MINVOTE - Editorial

PROBLEM LINK:

Div1, Div2

Practice

Author: Praveen Dhinwa

Tester: Triveni Mahatha

Editorialist: Adarsh Kumar

DIFFICULTY:

Easy-Medium

PREREQUISITES:

Binary search

PROBLEM:

You are given an array A of N positive integers. For all i, you need to find number of such j (j \ne i) for which sum of number between (i,j) (both exclusive) is less than or equal to j^{th} element.

EXPLANATION:

I will try to explain the most straight forward solution that is easy to think at first.

We will try to iterate over every minion j and try to find ranges of minion that will get voted by j^{th} minion. For i^{th} minion to get voted from j^{th} one following condition must be satisfied: A[j] \ge sum(i,j).

Let’s just solve for the case i>j. We can extend this one for the case i < j too using the similar argument. You can observe that right side of our condition is an increasing function while the left side is a constant. We can use binary search on i to find the break-point now. Now you just need to add 1 to the range (j+1,\text{last_valid_i}).

This problem reduces to offline range update and point query at every point. There are many possible ways of doing this. One of them uses DP with O(n) time complexity. I will describe that one in brief.

Say, you are given q updates (l_i,r_i), where in each update you need to add 1 to the range (l_i,r_i). Also, in the end you are required to report all the values of the array. A simple pseudocode for solving this task:

# arrays are initialized with zeroes
A[0...(N+1)]  # Our oiginal array
for i=1...q:
  A[r_i]+=1
  A[l_i-1]-=1
for i=N...1:
  A[i]+=A[i+1] # A[i] now contains the final value at ith position

ALTERNATE SOLUTION

Even a solution that will look like a brute force at first sight is sufficient. Let’s take a look at pseudocode:

j = 1 to N:
  i = j+1 to N:
    if sum(i,j) > A[j]:
      break
    ans[i]+=1
  i = j-1 to 1:
    if sum(i,j) > A[j]:
      break
    ans[i]+=1

ans[i] in the above pseudocode stores number of votes received by each minion. Time complexity of the above solution is O(N.log(MAX)). Proof is left as an exercise to reader.

Time Complexity:

O(N.logN)

AUTHOR’S AND TESTER’S SOLUTIONS

Setter’s solution

Tester’s solution

2 Likes

Setter and tester solution is showing Access Denied!!

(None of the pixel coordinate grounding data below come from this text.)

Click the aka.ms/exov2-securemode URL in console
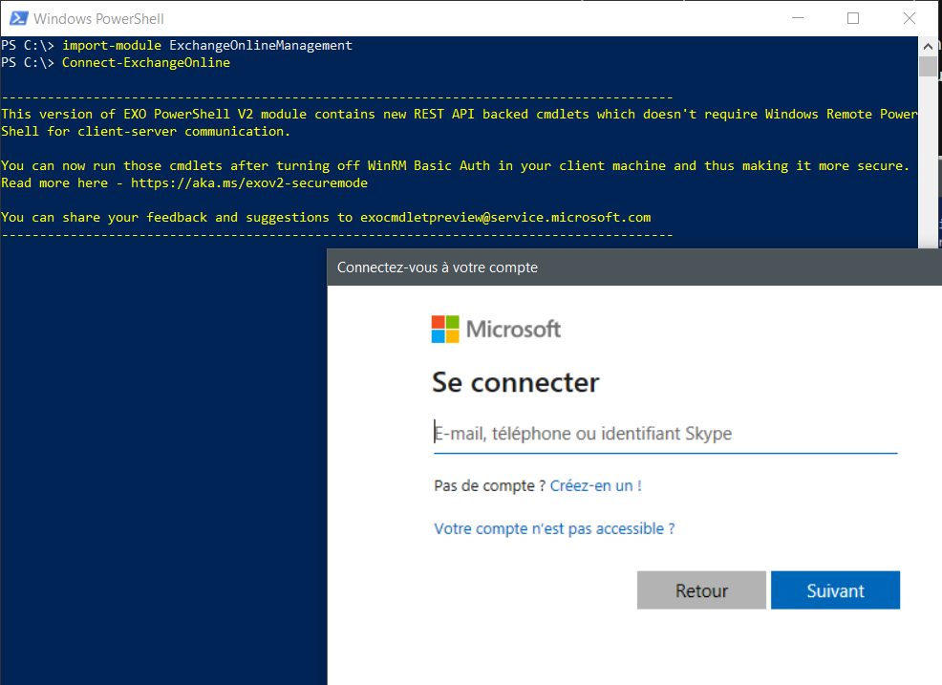This screenshot has height=685, width=942. (x=248, y=182)
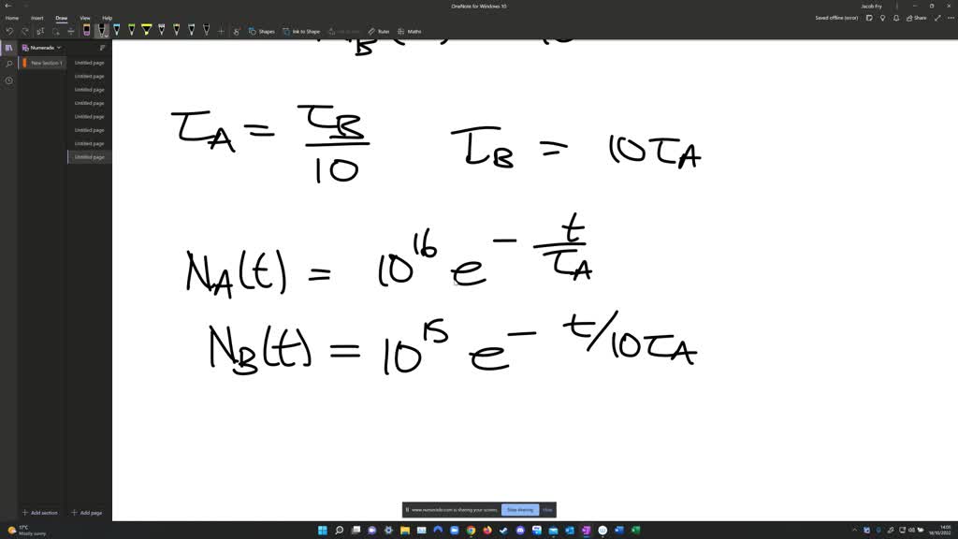This screenshot has height=539, width=958.
Task: Open the Shapes dropdown
Action: [x=265, y=31]
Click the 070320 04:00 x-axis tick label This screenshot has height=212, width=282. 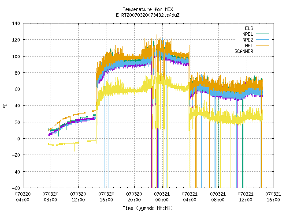22,197
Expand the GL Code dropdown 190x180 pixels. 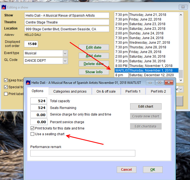pos(65,60)
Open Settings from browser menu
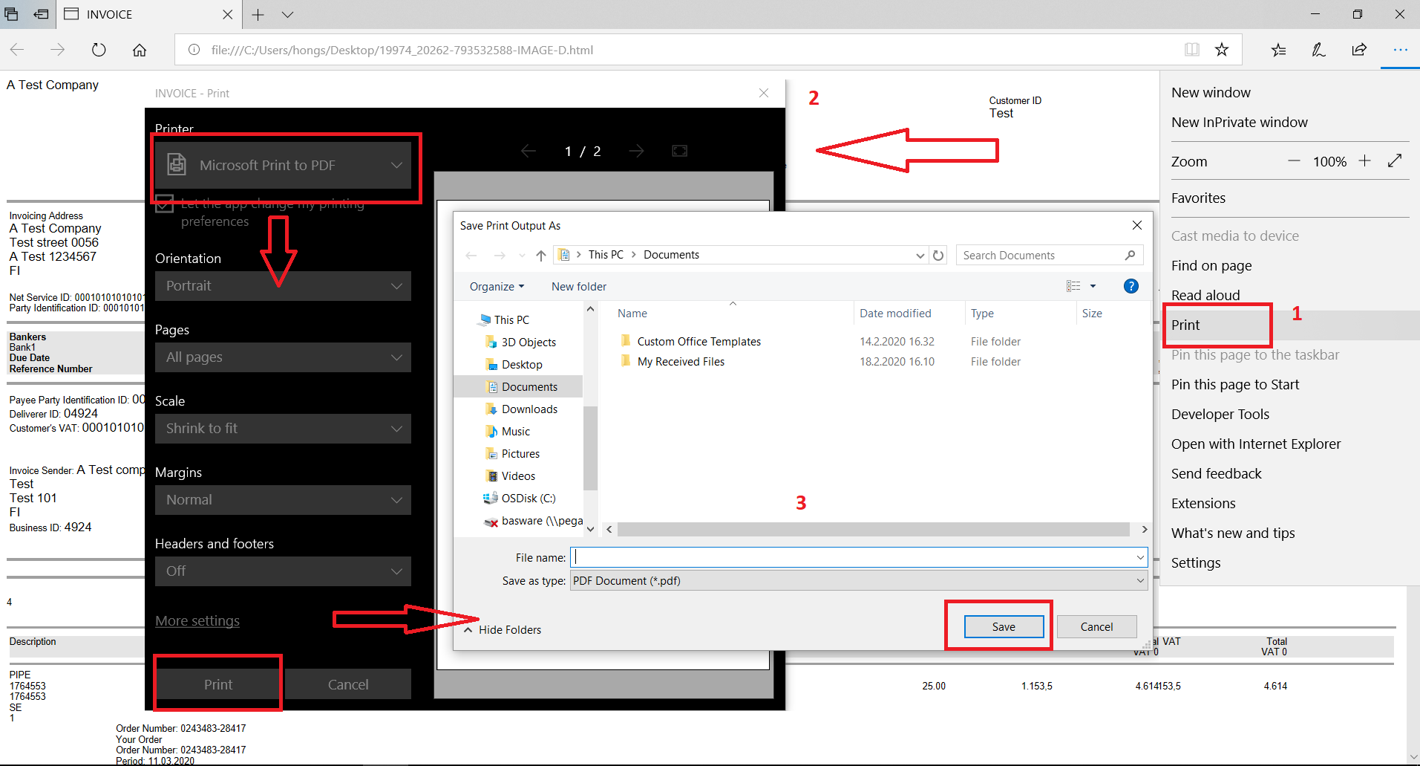Screen dimensions: 1420x766 pyautogui.click(x=1195, y=562)
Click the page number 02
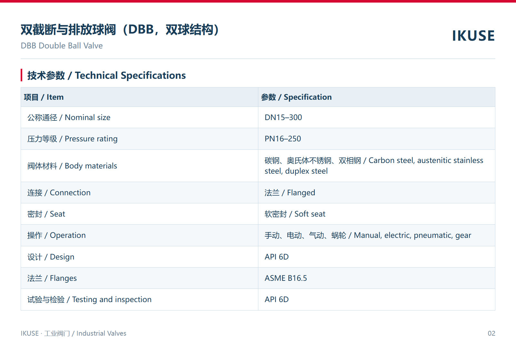This screenshot has width=516, height=346. click(491, 333)
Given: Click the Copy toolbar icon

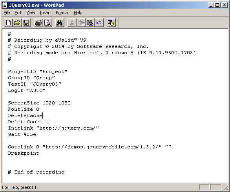Looking at the screenshot, I should [x=81, y=23].
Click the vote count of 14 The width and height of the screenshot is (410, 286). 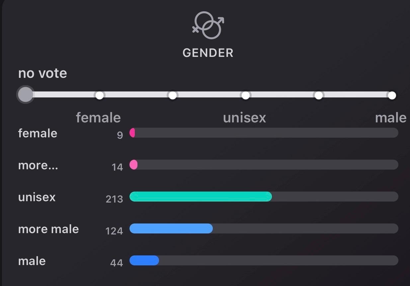[x=117, y=167]
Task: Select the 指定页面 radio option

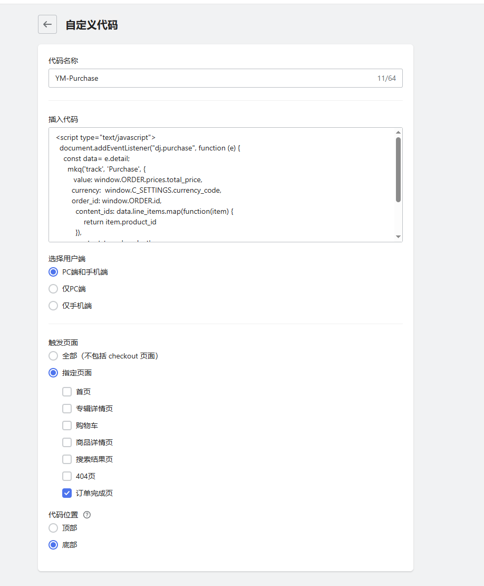Action: (53, 373)
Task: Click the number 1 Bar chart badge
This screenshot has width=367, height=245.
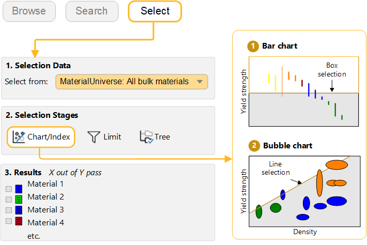Action: point(253,47)
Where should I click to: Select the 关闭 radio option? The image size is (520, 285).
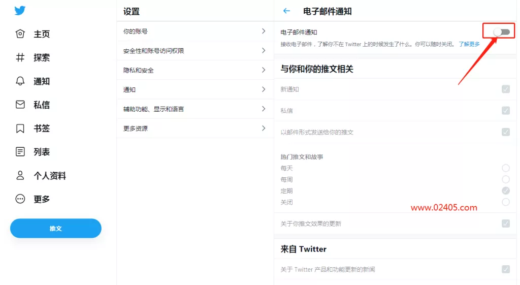pyautogui.click(x=505, y=202)
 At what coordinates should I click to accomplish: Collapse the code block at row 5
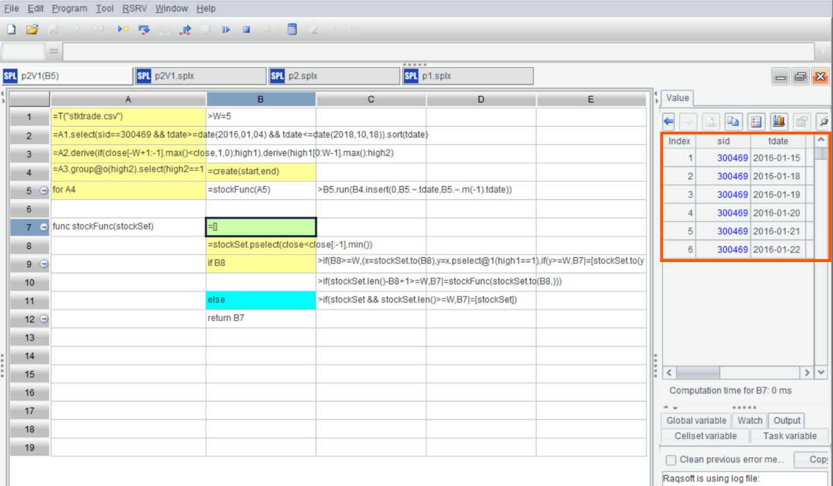(44, 191)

The alternate solution given above should take O(n^2) for the worst case…??
Then how it’s working

Alternate solution looks like O(n^2). but it’s not. Think about the worst case values (power of 2’s).
[64, 32, 16, 8, 4, 2]… in this array each number will go to the end value, so O(n^2).
But we cannot create the worst case array for large array length.
An array of power of 2’s will reach 10^9 just with 31 element.

2 Likes

Yeah, but still I’m not able to figure out the time complexity O(N*Log N).

Here is my explanation for the time complexity. Consider the worst case situation.
$(a_1, a_2…, a_n)$are such that a_i>a_{i-1} + a_{i-2} .....+a_1 for all 1<{i}\leq{n}.
For extreme case we have,

a_i-1=a_{i-1}+a_{i-2}....+a_1 \text{for all } 1<{i}\leq{n}
a_i-1=a_{i-1}+(a_{i-2}....+a_1)
a_i-1=a_{i-1} + a_{i-1}-1, \text{which gives } a_i=2a_{i-1}

Now, if the loop goes from j to j+k , it follows the above condition, implies

a_{j+k} > 2^ka_{j} \text { which gives } {k}<{ \log_2{(a_{j+k} / a_j)} }
k=O(\log{MAX})

where MAX is the maximum element in a[1.....n].
Hence the time complexity O(N\log{MAX})
If you understand my explanation please upvote as I need karma points to ask questions ( I don’t have any now )…
You can ask any doubt regarding explantation.

6 Likes

@pshishod2645

How did u got this equation

ai−1=ai−1+ai−2…+a1 for all 1< i ≤n

What a simple solution ! :o

I used fenwick tree for suffix and prefix distances, I also had to sort queries offline :confused:

Feeling embarrassed

this also can be done with the help of vector using upper bound and lower bound and we have to compute prefix sum also !!

1 Like

that’s why too many submissions came for this problem :stuck_out_tongue:

This question requires you to calculate the prefix sum beforehand but you also need to start the solution with the optimal approach of selecting the “voter” first and iterating over the rest of the “candidates”. Its amazing how a simple hack can reduce the complexity !

Nice Question! Can be solved easily by efficient range update and binary_search for lower bound in left and right direction for each index.